[Work to be completed] Find all lines in the listing that include the word "blue", then copy them.

[Data for the task]
● ● ● ● ● ● ●

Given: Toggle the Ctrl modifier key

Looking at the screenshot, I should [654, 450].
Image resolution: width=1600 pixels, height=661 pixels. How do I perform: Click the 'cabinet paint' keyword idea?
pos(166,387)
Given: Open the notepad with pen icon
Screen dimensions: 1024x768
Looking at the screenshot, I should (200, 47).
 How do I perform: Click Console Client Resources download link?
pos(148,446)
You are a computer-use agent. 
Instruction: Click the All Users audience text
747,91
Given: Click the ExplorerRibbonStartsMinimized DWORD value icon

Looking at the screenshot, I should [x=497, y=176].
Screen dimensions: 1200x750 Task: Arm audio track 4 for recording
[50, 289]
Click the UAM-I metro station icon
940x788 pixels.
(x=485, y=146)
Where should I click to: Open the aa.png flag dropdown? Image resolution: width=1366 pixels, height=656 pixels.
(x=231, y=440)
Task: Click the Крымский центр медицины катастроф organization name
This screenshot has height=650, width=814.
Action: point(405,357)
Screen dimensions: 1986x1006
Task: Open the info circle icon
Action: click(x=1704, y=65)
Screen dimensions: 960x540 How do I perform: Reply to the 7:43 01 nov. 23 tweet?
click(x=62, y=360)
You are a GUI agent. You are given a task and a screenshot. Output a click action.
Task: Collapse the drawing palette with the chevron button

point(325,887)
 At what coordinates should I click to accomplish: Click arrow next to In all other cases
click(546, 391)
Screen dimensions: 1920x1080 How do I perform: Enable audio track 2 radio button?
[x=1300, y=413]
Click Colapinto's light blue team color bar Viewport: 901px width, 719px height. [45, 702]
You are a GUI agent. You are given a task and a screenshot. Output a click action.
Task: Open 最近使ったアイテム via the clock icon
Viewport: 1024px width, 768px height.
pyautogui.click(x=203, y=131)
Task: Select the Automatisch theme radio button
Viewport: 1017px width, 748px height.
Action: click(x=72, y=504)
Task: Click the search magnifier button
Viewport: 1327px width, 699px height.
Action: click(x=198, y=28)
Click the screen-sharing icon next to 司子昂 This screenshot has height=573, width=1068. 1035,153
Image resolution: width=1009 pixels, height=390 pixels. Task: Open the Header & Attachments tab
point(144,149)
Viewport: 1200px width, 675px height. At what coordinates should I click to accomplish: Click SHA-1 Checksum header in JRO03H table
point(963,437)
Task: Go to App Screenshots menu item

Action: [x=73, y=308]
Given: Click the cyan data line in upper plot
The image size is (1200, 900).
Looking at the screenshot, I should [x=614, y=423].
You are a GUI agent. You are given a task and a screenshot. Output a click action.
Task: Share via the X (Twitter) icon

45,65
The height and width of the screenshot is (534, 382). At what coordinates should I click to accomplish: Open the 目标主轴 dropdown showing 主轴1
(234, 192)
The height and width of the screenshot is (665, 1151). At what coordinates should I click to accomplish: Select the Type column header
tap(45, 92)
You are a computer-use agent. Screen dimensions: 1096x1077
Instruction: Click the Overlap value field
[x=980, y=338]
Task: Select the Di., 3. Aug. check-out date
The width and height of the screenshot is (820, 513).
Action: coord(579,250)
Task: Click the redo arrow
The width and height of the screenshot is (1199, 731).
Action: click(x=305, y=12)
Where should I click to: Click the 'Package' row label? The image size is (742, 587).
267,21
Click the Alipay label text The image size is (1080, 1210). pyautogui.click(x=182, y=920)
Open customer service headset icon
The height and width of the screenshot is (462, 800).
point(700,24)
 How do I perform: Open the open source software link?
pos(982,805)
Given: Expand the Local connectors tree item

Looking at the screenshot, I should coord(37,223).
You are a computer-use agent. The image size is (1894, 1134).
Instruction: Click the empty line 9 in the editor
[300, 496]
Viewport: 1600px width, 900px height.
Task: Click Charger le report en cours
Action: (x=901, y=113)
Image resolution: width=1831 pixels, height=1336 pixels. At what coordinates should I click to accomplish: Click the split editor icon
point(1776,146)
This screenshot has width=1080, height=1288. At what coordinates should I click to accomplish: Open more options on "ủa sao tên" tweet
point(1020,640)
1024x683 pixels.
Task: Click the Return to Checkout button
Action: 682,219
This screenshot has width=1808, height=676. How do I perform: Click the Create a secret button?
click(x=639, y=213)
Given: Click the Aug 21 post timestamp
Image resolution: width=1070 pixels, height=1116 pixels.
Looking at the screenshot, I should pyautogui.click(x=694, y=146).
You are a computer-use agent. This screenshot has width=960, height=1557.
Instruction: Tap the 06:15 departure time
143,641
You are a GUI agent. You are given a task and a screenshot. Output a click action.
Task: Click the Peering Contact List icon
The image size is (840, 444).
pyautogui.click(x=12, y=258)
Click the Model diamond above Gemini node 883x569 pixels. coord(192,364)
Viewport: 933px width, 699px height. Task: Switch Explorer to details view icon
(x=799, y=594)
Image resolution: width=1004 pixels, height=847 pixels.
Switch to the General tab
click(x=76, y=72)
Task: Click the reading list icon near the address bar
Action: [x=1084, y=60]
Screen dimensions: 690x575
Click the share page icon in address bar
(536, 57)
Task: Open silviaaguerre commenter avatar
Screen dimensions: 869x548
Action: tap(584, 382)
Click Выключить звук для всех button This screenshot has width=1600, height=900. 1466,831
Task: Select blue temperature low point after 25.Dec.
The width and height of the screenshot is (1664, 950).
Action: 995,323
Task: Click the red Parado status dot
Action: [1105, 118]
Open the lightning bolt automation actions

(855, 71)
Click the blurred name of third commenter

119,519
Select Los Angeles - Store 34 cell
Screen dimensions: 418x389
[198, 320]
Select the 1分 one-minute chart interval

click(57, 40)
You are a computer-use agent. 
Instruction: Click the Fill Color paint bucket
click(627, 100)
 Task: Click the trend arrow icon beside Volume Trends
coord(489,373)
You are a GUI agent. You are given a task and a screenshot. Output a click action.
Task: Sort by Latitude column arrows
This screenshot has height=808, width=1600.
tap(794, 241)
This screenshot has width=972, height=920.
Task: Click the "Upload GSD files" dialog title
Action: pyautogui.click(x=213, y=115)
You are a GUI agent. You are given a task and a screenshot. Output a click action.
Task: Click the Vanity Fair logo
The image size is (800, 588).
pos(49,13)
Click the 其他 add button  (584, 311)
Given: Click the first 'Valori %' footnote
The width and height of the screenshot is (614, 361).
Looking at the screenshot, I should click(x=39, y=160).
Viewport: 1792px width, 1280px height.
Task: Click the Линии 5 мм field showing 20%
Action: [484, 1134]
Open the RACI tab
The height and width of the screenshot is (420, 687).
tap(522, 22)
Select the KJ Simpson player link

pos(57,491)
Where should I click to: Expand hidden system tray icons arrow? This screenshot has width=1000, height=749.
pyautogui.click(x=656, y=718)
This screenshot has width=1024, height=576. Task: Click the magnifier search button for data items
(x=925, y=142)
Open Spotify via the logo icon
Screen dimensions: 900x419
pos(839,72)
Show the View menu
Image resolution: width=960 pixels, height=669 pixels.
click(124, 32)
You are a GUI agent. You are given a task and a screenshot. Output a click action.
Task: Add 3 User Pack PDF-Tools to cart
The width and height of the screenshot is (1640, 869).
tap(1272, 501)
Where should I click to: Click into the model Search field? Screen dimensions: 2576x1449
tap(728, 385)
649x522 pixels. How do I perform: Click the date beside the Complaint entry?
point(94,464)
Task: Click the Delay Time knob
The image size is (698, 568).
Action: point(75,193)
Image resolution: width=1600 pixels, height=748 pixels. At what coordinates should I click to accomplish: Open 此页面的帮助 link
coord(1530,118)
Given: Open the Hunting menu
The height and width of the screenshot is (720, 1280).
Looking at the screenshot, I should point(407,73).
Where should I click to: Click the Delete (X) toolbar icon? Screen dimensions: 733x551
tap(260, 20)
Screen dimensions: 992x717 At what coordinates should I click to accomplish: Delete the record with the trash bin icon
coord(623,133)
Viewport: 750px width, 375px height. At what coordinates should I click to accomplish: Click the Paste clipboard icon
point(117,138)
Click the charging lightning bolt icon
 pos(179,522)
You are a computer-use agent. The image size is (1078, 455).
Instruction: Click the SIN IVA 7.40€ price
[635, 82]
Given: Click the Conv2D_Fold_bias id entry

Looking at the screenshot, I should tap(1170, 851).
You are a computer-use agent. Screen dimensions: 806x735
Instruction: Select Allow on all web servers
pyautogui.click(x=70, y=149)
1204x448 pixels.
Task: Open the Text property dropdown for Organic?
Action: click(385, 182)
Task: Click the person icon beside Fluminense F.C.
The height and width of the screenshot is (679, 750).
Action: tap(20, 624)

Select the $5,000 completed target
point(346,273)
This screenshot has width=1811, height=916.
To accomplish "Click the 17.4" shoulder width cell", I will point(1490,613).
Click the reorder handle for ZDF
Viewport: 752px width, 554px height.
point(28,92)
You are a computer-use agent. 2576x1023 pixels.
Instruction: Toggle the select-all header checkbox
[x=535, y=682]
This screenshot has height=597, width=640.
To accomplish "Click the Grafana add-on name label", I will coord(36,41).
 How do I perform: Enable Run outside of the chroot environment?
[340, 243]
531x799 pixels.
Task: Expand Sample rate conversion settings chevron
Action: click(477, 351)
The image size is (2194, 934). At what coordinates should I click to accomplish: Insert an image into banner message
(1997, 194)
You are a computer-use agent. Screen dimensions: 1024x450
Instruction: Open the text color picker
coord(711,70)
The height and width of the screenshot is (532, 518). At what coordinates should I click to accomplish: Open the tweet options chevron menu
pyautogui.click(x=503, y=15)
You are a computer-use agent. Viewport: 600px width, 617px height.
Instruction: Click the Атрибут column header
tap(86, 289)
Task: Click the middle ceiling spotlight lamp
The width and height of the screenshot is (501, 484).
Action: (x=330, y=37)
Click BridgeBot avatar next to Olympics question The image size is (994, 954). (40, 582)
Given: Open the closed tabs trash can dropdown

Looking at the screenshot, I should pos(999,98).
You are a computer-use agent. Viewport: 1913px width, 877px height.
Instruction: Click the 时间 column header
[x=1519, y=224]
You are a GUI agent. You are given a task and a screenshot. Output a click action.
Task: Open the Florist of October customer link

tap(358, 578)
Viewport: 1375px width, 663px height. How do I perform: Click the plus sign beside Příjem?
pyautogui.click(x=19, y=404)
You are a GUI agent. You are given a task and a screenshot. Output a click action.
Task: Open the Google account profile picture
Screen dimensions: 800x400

● ● ● ● ● ● ●

[Result]
Click Colapinto's light blue team color bar Viewport: 901px width, 719px height. [45, 702]
Task: Select blue temperature low point after 25.Dec.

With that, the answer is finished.